Most House Democrats voted against the bill citing concerns with other provisions tacked onto the measure. That included language that would speed up construction of the Keystone Pipeline, which would carry oil from Canada's oil sands to the Gulf Coast. The bill paid for the tax holiday by extending a pay freeze for civilian federal workers for another year and reducing the government workforce.
Walz issued the following statement about his vote:
"While this bill is anything but perfect, extending tax cuts for middle class families is too important to play politics with. This tax break will go directly into the pockets of hardworking families who will spend it at the local grocery or hardware store. I am sick of the political games being played in Washington. It is time to get things done. Tax breaks for the middle class will strengthen our economy and create jobs that will help us tackle the long-term national debt facing our country."

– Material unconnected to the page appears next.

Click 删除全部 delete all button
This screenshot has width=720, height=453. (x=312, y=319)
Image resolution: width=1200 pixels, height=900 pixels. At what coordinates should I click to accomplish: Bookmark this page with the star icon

Also included in the bill is a provision that would allow some renewable energy grants that were part of the federal stimulus package to expire. Republican 2nd District Rep. John Kline supports scrapping these grants citing concerns about how the money could be used for a controversial wind farm in Goodhue County.
“This is a wind energy project Goodhue County citizens don’t want funded by taxpayer money the federal government doesn’t have,” Kline said in a statement. “Given the economic challenges facing our country, we cannot in good conscience use taxpayer dollars to subsidize industries that have failed to demonstrate proven results to help our long-term energy strategy.”
The bill passed 234 to 193. But the Democratically-controlled Senate is unlikely to pass this plan. President Obama has also threatened to veto a bill that includes the Keystone Pipeline language. If Republicans and Democrats fail to reach a deal on the payroll tax holiday it will end up costing the average American family $1,000 next year.